Reputation: 1257
I have two Mongo schemas:
User:
{
_id: ObjectId,
name: String,
country: ObjectId // Reference to schema Country
}
Country:
{
_id: ObjectId,
name: String
}
I want to get all users who have the country name "VietNam".
What kind of query (only to the User schema) can I use for this case?
I want it to look like this SQL query:
SELECT *
FROM User
JOIN Country
ON User.country = Country._id
WHERE Country.name = 'VietNam'
Upvotes: 4
Views: 16720
Reputation: 31
if you want to associate 2 or more collections you must define the reference object of the collection
my solution please check this https://mongoosejs.com/docs/populate.html
Upvotes: 1
Reputation: 46461
You can use below aggregation with mongodb 3.6 and above
db.country.aggregate([
{ "$match": { "name": "VietNam" } },
{ "$lookup": {
"from": Users.collection.name,
"let": { "countryId": "$_id" },
"pipeline": [
{ "$match": { "$expr": { "$eq": [ "$country", "$$countryId" ] } } },
],
"as": "users",
}},
{ "$unwind": "$users" },
{ "$replaceRoot": { "newRoot": "$users" }}
])
Upvotes: 6
Reputation: 178
Heres the code I generally use:
Models/users.js
const mongoose = require("mongoose");
const Countries = require("./countries");
const UsersSchema = new mongoose.Schema({
name: Sting,
country: Countries.schema
});
module.exports = mongoose.model("Users", UsersSchema);
controllers/users.js
const express = require("express");
const router = express.Router();
const Users = require("../models/users");
router.post("/register", async(req, res) => {
try{
const Me = await Users.create({name: req.body.name, country: req.body.country})
/* If you make the request correctly on the frontend req.body.name is a
string and req.body.country is an object with one property, it's name */
res.status(200).json({
data: Me
});
}
catch(err){
res.status(400).json({message:err.message})

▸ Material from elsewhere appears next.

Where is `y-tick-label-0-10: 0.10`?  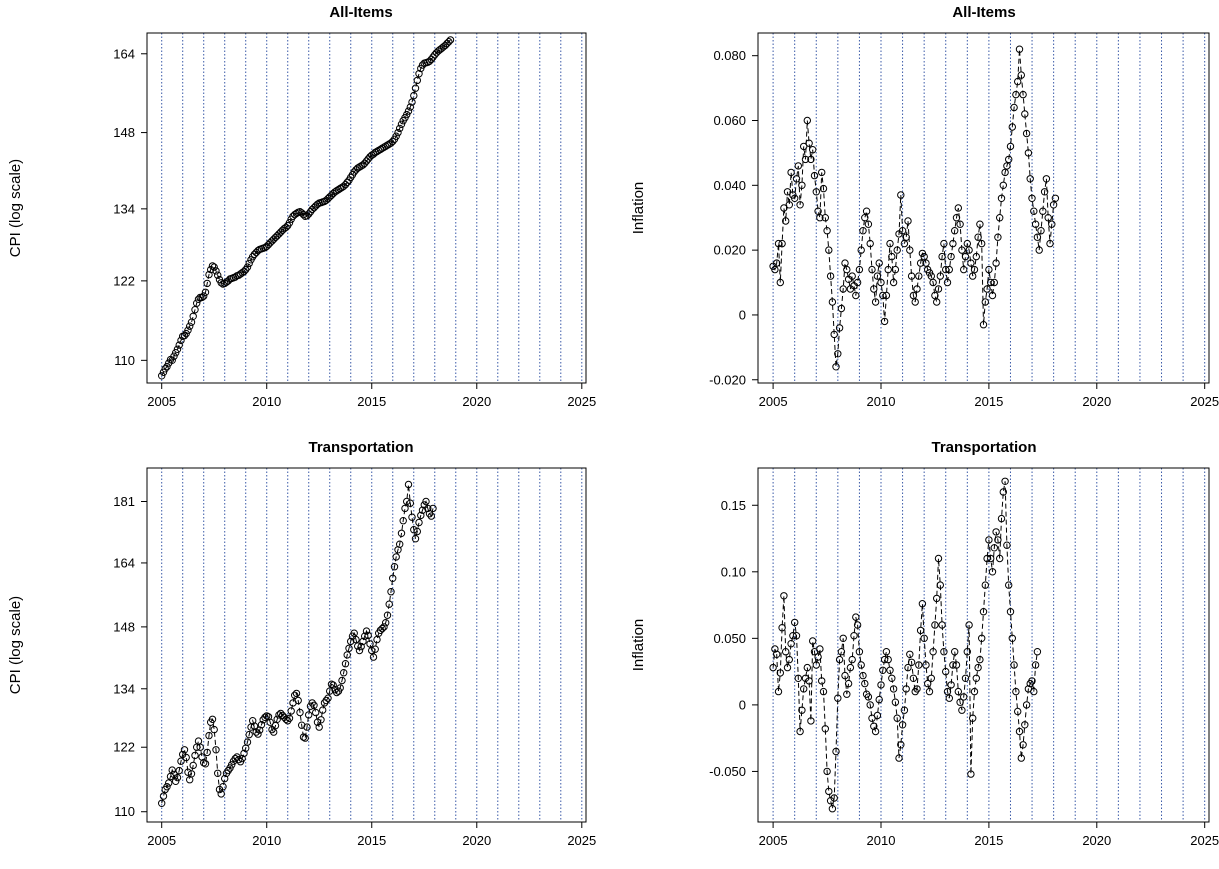 y-tick-label-0-10: 0.10 is located at coordinates (734, 572).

Since the subschema is an object you reference it as Me.country.name. Hope this helps!
Upvotes: -1
Reputation: 3390
Unlike relational databases, this isn't something that Mongo is good at, and you should generally structure your schemas in a different way when you're using NoSQL. In this case, you could add a countryName
field to the user
collection (and perhaps an index on country) so that you can query {countryName: "Vietnam"}
. (Instead of country-name, it'd likely make more sense to use the iso-2 country code)
If you do need to do a "join" you can use the $lookup
operator in the aggregation pipeline -- just keep in mind that aggregations don't scale well and tend to be a little hard to write.